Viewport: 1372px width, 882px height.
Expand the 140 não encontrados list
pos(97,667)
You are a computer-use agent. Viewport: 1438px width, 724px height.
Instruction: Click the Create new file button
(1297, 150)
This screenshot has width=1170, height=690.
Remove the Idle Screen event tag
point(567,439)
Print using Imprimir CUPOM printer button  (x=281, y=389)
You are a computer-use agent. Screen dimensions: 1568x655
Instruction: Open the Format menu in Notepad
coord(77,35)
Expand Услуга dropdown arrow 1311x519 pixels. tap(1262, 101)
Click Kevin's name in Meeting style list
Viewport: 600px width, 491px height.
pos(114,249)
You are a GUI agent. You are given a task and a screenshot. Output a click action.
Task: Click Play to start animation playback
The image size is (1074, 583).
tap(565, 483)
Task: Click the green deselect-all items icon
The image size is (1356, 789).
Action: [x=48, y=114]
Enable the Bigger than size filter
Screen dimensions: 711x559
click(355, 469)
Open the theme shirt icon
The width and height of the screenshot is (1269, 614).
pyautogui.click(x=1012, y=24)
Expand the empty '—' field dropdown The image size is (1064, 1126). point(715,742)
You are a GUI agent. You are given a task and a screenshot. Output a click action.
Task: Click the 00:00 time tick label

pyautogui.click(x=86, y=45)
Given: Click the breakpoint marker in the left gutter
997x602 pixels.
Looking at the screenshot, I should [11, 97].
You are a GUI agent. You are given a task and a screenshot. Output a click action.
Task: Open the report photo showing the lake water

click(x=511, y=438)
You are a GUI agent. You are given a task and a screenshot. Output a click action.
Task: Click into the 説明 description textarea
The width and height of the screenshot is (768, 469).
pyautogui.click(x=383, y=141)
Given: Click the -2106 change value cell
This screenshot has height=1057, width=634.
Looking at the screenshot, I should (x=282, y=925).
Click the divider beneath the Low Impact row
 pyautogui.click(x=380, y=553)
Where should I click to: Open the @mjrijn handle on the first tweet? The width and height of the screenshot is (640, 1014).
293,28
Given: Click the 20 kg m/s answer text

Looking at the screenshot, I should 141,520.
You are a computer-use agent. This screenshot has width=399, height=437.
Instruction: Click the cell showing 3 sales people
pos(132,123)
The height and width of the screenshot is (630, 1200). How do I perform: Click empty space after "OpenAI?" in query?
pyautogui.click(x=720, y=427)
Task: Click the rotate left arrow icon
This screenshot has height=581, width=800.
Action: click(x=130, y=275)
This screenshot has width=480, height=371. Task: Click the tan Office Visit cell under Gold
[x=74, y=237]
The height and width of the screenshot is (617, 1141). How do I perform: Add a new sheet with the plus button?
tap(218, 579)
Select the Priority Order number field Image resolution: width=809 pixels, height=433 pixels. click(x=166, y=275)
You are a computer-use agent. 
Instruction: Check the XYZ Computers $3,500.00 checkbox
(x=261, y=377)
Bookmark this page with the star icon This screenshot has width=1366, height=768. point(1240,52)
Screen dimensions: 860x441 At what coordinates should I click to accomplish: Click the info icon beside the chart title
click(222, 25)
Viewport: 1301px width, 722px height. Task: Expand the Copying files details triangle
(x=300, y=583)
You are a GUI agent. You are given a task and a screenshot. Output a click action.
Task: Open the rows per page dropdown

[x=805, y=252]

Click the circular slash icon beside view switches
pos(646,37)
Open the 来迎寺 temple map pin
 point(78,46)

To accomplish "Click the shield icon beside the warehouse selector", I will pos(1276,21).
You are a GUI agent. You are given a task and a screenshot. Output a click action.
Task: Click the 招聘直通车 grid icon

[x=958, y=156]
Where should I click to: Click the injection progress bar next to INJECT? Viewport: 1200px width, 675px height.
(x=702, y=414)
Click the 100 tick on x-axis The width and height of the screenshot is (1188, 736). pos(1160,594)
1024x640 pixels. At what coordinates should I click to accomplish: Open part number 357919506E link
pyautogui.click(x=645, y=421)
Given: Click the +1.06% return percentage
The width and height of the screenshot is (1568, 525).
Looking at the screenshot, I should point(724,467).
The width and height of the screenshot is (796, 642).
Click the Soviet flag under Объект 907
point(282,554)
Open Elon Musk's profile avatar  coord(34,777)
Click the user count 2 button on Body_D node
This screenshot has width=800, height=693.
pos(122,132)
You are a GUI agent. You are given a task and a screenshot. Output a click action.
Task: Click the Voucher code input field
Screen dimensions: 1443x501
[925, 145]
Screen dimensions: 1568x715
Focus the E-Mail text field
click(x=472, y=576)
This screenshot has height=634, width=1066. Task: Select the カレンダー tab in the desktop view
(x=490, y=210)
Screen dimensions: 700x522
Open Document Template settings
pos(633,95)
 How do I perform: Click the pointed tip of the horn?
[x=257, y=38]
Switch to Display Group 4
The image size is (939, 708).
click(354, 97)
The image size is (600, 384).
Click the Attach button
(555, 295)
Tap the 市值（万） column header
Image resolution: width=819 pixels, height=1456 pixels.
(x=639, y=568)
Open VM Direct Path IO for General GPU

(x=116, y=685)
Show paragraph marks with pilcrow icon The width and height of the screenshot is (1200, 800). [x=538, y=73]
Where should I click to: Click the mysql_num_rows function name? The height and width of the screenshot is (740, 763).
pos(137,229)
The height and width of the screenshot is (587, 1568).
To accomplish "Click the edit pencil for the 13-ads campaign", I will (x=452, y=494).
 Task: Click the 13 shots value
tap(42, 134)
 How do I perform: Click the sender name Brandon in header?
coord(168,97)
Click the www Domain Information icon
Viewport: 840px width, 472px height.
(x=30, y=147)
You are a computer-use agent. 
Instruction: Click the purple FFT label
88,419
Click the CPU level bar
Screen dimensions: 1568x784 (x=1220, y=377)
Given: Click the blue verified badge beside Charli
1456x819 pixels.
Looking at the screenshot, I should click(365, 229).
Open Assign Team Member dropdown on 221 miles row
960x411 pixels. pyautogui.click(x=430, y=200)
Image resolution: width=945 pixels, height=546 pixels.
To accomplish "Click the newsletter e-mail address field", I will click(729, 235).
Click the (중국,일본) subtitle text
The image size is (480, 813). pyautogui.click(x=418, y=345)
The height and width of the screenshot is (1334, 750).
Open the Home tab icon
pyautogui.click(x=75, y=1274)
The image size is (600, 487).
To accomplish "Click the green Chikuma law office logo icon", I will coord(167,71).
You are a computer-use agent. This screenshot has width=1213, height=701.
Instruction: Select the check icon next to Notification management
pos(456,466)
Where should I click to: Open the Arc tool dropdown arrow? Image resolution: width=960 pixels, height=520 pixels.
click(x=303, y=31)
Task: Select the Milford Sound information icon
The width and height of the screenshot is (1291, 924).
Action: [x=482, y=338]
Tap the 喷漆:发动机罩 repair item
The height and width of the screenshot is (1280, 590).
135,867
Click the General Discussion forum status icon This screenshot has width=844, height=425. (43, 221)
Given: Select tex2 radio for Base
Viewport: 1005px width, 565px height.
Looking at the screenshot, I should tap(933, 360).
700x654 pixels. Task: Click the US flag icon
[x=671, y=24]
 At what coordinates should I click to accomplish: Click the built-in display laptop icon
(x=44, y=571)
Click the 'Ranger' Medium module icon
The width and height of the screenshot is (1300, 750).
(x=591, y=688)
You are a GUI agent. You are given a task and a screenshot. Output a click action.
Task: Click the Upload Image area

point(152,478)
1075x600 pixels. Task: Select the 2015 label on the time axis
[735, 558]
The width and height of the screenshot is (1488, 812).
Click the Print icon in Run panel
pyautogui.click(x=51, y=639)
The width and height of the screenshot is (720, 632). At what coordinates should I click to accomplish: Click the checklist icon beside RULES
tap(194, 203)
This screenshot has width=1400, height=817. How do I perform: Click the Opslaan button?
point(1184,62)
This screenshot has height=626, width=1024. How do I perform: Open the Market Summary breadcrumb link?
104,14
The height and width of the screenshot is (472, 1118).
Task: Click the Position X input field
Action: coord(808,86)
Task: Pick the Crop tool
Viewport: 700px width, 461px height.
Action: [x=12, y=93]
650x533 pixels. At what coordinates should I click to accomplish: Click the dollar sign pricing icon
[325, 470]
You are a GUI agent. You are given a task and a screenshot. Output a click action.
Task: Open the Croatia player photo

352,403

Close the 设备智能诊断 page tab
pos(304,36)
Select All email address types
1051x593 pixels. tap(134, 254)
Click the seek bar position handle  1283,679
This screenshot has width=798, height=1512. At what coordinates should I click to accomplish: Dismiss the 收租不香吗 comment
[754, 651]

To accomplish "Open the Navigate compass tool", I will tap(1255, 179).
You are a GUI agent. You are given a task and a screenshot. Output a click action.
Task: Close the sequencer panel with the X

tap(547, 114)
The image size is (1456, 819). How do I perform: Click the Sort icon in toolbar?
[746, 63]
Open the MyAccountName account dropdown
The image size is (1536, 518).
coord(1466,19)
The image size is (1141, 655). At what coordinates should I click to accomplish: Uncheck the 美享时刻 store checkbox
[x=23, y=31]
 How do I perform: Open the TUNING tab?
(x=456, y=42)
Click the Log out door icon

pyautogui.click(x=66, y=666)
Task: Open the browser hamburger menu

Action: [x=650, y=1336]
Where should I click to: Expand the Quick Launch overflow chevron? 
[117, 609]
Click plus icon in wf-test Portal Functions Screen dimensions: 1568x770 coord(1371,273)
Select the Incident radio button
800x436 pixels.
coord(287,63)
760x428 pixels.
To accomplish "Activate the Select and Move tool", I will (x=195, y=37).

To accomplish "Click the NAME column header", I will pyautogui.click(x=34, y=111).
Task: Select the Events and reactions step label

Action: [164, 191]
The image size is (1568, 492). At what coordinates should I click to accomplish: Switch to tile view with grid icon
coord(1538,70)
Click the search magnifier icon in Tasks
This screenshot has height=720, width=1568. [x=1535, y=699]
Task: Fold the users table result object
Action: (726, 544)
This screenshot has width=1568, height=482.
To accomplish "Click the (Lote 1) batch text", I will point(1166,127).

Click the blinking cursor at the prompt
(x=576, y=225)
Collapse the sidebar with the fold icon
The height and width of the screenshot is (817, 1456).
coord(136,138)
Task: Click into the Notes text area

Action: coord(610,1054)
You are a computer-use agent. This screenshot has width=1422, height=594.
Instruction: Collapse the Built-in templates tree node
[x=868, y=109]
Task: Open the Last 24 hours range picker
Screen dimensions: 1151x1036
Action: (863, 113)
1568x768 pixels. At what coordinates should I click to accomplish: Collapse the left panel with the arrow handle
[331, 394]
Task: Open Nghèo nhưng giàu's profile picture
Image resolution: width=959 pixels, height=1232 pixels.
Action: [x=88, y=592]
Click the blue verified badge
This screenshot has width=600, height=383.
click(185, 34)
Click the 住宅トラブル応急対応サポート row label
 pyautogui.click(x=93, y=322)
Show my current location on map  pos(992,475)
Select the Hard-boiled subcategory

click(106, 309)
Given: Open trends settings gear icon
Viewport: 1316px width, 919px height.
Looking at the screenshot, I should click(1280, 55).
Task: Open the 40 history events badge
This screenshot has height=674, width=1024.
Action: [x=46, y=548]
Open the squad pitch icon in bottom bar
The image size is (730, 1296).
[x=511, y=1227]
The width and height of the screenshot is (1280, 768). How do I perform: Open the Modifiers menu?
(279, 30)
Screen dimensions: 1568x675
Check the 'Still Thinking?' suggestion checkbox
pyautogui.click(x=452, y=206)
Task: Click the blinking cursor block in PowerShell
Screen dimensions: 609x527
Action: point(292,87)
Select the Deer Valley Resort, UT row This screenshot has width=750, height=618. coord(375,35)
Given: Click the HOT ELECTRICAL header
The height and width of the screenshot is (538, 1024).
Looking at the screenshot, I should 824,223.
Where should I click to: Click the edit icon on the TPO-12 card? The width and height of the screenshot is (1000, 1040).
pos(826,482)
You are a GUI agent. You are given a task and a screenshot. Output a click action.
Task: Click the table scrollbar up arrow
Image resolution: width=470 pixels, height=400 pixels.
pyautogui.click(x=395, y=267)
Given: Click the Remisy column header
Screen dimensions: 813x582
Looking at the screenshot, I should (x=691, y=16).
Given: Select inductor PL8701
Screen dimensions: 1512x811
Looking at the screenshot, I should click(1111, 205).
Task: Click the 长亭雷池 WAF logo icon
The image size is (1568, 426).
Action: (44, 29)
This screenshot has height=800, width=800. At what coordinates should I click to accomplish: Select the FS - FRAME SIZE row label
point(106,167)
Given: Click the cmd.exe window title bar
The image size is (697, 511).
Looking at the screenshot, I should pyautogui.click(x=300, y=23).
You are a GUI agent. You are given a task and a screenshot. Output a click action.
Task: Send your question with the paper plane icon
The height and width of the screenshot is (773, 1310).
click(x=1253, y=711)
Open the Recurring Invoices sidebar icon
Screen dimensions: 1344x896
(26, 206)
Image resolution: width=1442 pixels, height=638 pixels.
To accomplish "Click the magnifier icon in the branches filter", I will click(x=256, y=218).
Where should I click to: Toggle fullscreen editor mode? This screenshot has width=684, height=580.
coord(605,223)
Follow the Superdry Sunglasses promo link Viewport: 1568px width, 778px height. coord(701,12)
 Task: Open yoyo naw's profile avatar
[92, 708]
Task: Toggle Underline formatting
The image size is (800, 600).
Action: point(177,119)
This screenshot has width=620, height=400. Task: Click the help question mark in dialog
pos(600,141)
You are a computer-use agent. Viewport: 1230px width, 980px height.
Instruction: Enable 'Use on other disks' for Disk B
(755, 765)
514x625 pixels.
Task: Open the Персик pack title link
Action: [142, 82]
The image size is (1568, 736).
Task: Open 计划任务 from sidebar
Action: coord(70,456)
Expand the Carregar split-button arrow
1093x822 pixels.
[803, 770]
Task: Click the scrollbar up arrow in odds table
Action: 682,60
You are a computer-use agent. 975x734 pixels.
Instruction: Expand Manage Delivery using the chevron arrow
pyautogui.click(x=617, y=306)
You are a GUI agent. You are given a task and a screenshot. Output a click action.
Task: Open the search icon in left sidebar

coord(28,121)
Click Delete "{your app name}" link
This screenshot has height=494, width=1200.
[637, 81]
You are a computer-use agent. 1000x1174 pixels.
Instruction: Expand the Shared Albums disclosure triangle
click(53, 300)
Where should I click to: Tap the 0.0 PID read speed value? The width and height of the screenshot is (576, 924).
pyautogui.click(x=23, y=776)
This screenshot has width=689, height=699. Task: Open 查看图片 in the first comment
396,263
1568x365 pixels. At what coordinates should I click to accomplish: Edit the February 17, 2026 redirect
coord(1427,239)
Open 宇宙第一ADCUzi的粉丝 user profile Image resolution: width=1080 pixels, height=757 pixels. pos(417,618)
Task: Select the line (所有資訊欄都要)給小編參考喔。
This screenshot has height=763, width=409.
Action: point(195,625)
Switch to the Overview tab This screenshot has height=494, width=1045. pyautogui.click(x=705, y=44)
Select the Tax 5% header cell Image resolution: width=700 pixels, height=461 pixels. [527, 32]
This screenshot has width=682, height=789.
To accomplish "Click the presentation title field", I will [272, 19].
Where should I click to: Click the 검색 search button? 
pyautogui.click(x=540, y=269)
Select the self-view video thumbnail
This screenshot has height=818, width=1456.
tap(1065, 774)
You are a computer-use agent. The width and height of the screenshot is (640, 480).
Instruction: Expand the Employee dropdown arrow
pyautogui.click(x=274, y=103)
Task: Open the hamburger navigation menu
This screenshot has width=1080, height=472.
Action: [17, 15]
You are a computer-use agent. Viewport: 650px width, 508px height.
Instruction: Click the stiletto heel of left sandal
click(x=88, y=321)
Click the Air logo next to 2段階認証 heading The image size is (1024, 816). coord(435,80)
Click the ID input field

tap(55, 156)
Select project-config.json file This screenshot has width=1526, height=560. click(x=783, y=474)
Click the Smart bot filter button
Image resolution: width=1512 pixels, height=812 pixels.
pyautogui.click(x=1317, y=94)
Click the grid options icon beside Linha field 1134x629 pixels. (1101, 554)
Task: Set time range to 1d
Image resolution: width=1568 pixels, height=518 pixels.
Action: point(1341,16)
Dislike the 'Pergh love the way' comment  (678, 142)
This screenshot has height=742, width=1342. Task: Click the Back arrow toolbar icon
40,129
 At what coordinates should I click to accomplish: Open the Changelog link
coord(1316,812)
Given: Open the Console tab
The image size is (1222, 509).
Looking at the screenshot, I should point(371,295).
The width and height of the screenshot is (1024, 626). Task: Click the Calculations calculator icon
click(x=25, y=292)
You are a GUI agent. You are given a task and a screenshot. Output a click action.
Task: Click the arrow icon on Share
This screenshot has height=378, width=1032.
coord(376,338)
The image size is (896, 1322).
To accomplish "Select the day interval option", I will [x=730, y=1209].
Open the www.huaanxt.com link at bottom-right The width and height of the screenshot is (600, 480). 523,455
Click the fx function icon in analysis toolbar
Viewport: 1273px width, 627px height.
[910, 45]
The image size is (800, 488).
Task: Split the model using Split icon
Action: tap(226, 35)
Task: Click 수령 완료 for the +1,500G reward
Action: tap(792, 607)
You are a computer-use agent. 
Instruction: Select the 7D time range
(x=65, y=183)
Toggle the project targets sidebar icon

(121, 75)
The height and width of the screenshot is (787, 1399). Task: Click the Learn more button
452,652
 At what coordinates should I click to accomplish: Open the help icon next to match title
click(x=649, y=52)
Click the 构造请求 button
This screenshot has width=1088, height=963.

• • • •

_Your assignment:_ Set down precisely the lines above between the line holding "Click the Soviet flag under Объект 907" and the line holding "Switch to Display Group 4", inclusive, and nothing beyond them.

_Solution:_
Click the Soviet flag under Объект 907
point(282,554)
Open Elon Musk's profile avatar  coord(34,777)
Click the user count 2 button on Body_D node
This screenshot has width=800, height=693.
pos(122,132)
You are a GUI agent. You are given a task and a screenshot. Output a click action.
Task: Click the Voucher code input field
Screen dimensions: 1443x501
[925, 145]
Screen dimensions: 1568x715
Focus the E-Mail text field
click(x=472, y=576)
This screenshot has height=634, width=1066. Task: Select the カレンダー tab in the desktop view
(x=490, y=210)
Screen dimensions: 700x522
Open Document Template settings
pos(633,95)
 How do I perform: Click the pointed tip of the horn?
[x=257, y=38]
Switch to Display Group 4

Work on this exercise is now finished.